(APPLY WHAT YOU READ)
A. Retype the passage from the plant-based eating article between "The global pandemic has increased" and "deprived and hungry.", inclusive.
B. Extend the plant-based eating article, picking up right after its final sentence.

Tips to Make Plant-Based Eating More Crave-Worthy

  • The global pandemic has boosted awareness over how essential healthy eating is to immunity and overall health.
  • When it comes to healthy eating, all experts agree that eating more plants is more beneficial.
  • This easy and doable eating plan can help you start so that by the end of the month, your meals will be 70 to 80 percent plants.

The global pandemic has increased consumer awareness about the importance of eating healthy foods that help strengthen immunity and general wellbeing. People these days are becoming more aware that being healthy should mean feeling energized and good instead of feeling deprived and hungry.

Getting to that point though can be quite overwhelming. However, the solution is rather simple. Though experts disagree on some specifics regarding healthy eating, they all agree on one thing: eating plant-based foods is better.

Of course, this doesn’t necessarily mean having to let go completely of meat or animal products. But while meat, eggs and dairy provide nutritional benefits, eating more plants do benefit the body as well as the planet.

Not sure where to start? That’s where this program comes in. Each day offers a doable tip on how to add more plants into your meals to make your plant-filled diet not only attainable but absolutely delicious. What’s the goal? To fill your plate with 70 to 80 percent plants by the end of the month.

(EXTRACTED INFORMATION)
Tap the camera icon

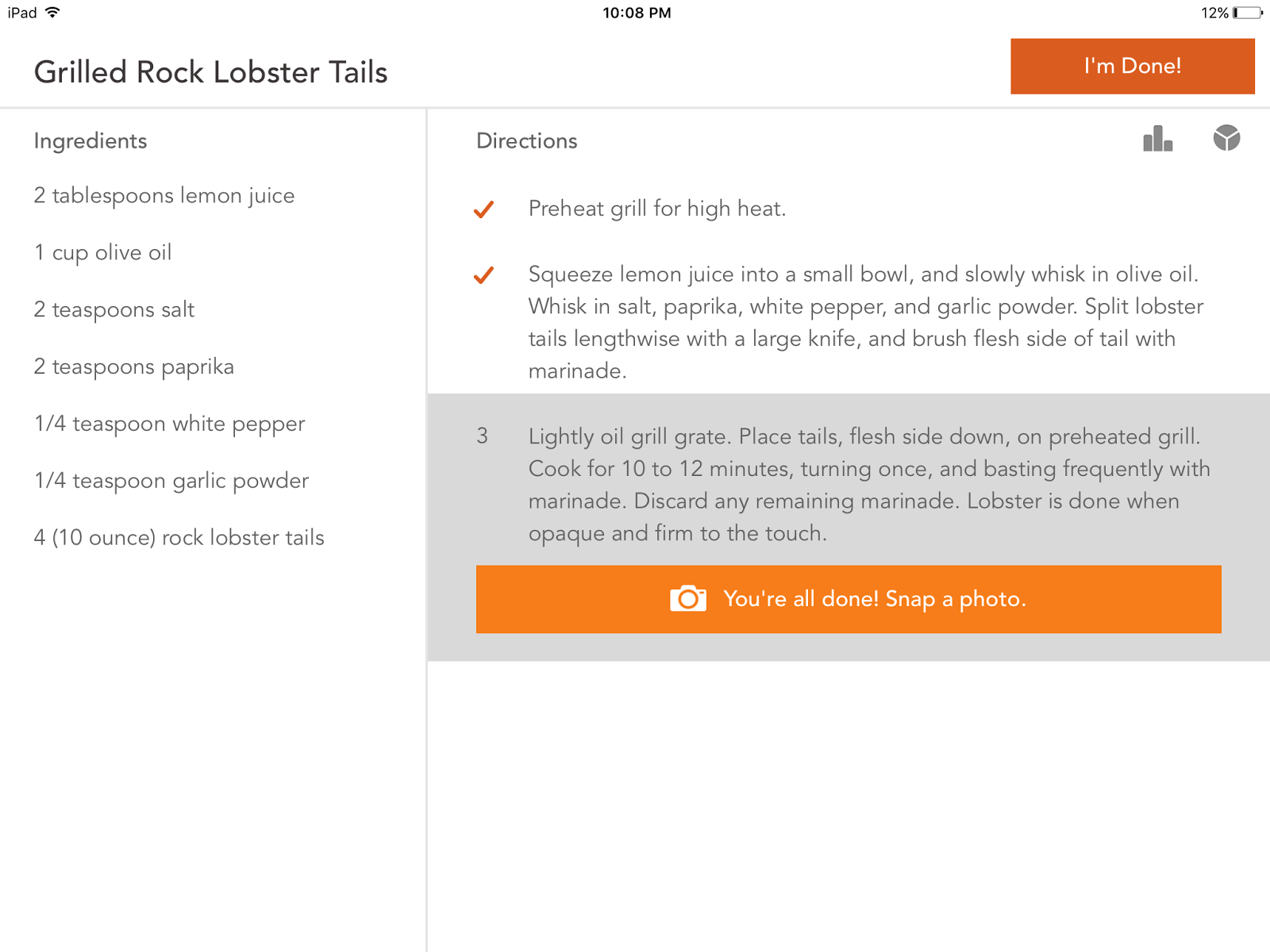687,599
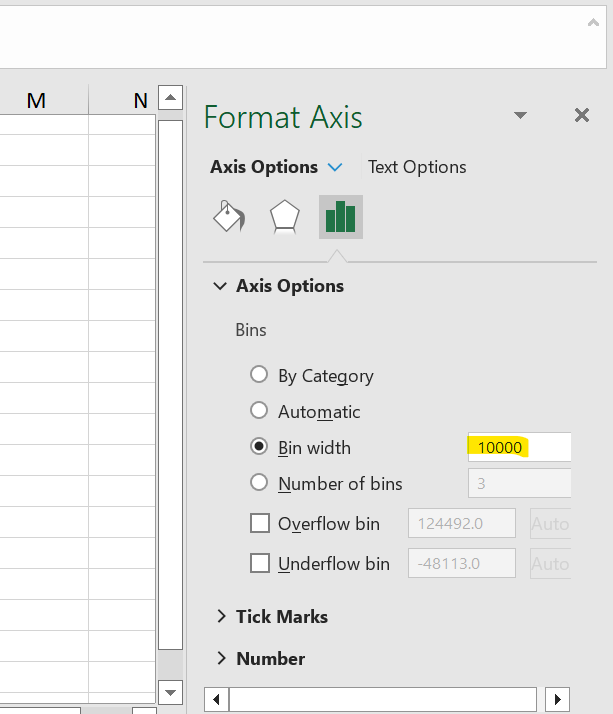613x714 pixels.
Task: Switch to Text Options tab
Action: point(417,167)
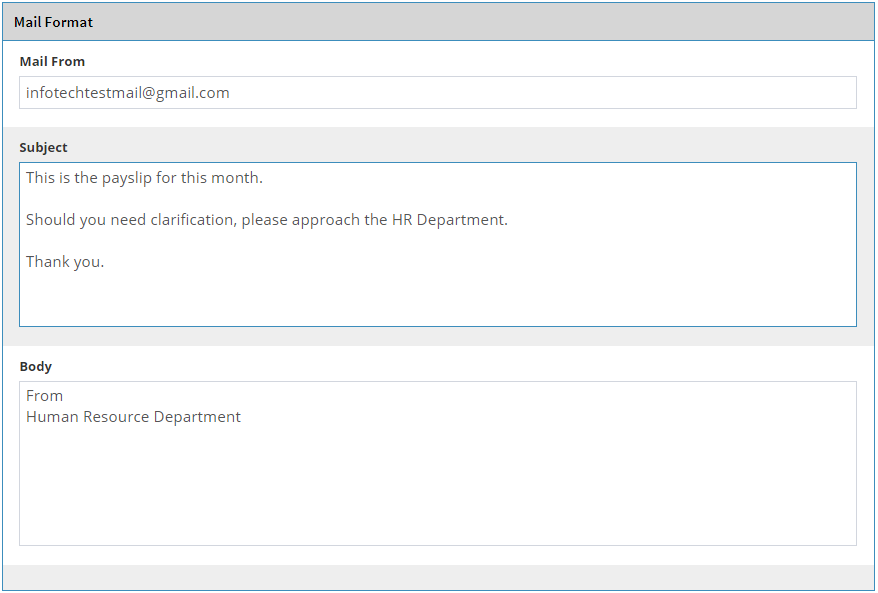Screen dimensions: 878x593
Task: Select the Subject field label
Action: point(43,147)
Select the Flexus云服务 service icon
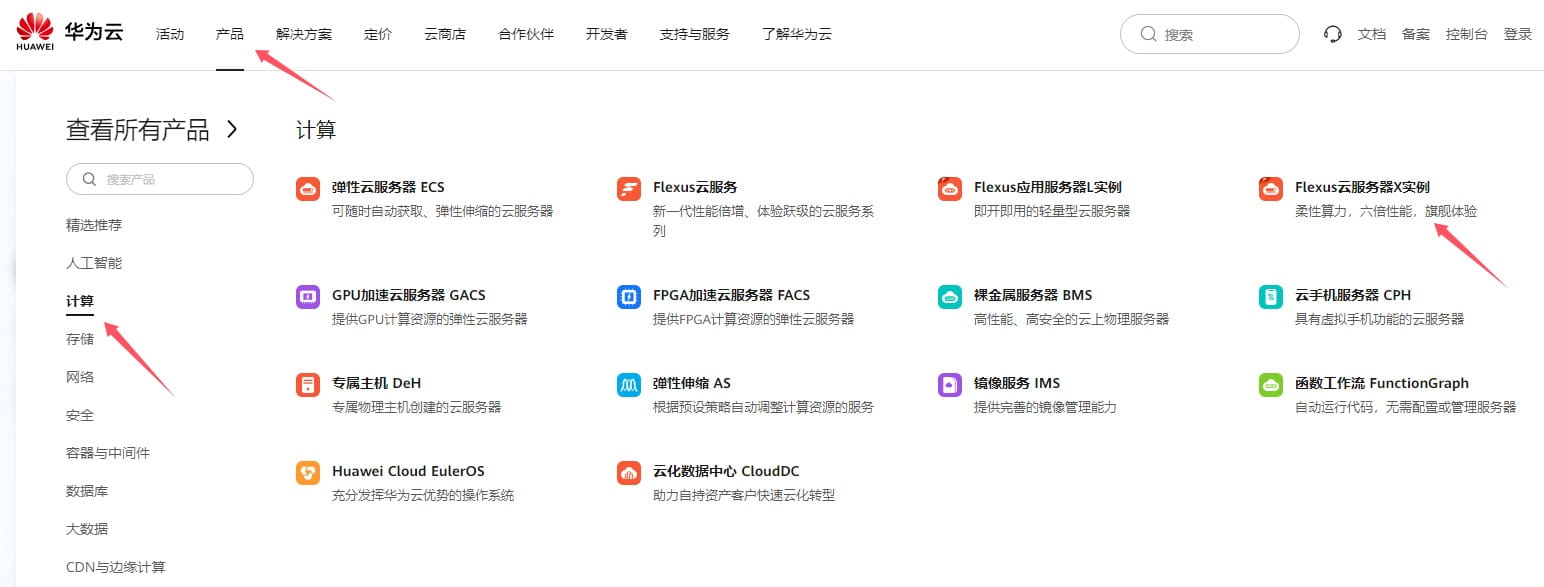The width and height of the screenshot is (1544, 587). (627, 187)
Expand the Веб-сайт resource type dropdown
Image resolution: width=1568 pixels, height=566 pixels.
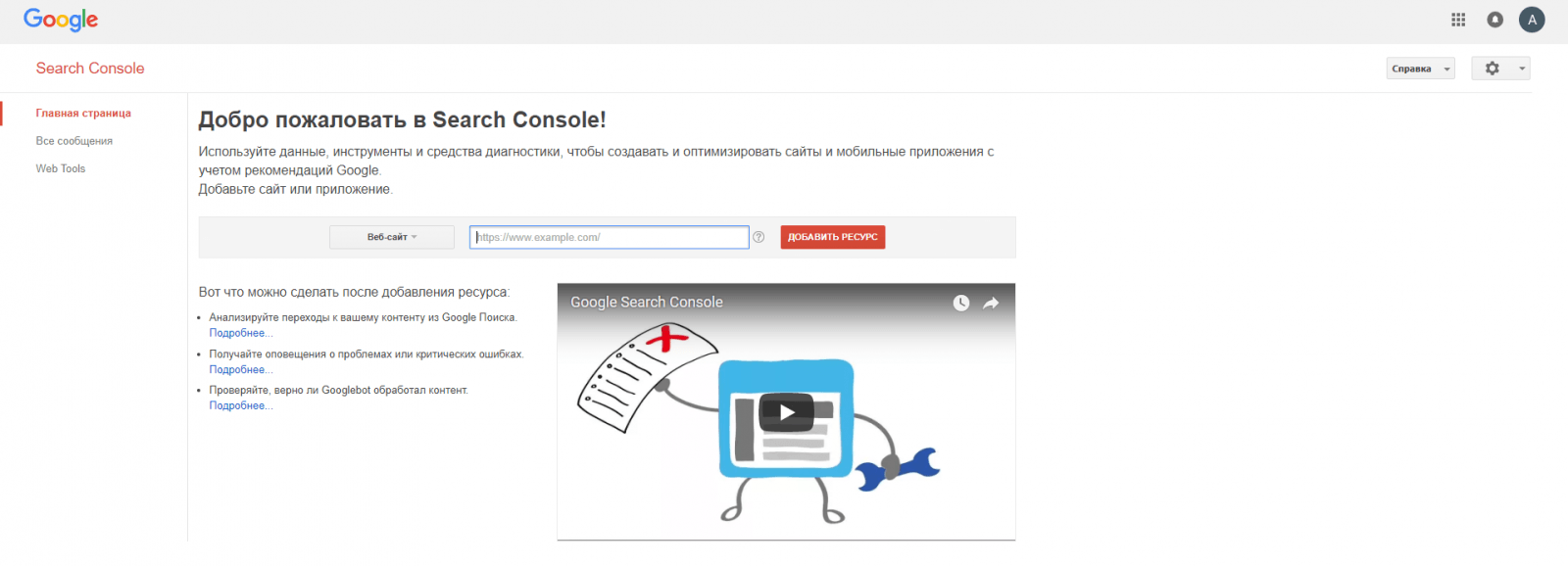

(ANSWER SECTION)
A.
The global pandemic has increased consumer awareness about the importance of eating healthy foods that help strengthen immunity and general wellbeing. People these days are becoming more aware that being healthy should mean feeling energized and good instead of feeling deprived and hungry.

B.
Read on to learn more about this four-week program as well as gather new ideas that you can start putting into practice long after the year ends.

Essential tip: Read the entire plan first to make it easier to grocery shop and plan your meals for the days ahead.

Day 1: Freshen your pantry

To have a clean slate to start your month, get rid of any expired food in your pantry and arrange them so it’s visible and free from clutter.

Then stock up on spices to add flavor to your plant-based foods. Besides your favorite flavors, your spice cabinet should include: cinnamon, turmeric, smoked paprika, onion powder, garlic powder, a French spice called Herbes de Provence and cardamom.

Day 2: Connect through crowdsourcing

Arrange Zoom dates or long-distance cookbook swaps with friends and family to make healthy dishes for the next few weeks. (Well+Good’s Cook With Us Facebook group is a great place to find your people.)

Day 3: Stock up your freezer

To have veggies on hand, fill your freezer with frozen broccoli, cauliflower, spinach, cubed squash and cauliflower rice. Often, frozen veggies are healthier than fresh and usually cheaper too. Plus, you can use them longer before they go bad.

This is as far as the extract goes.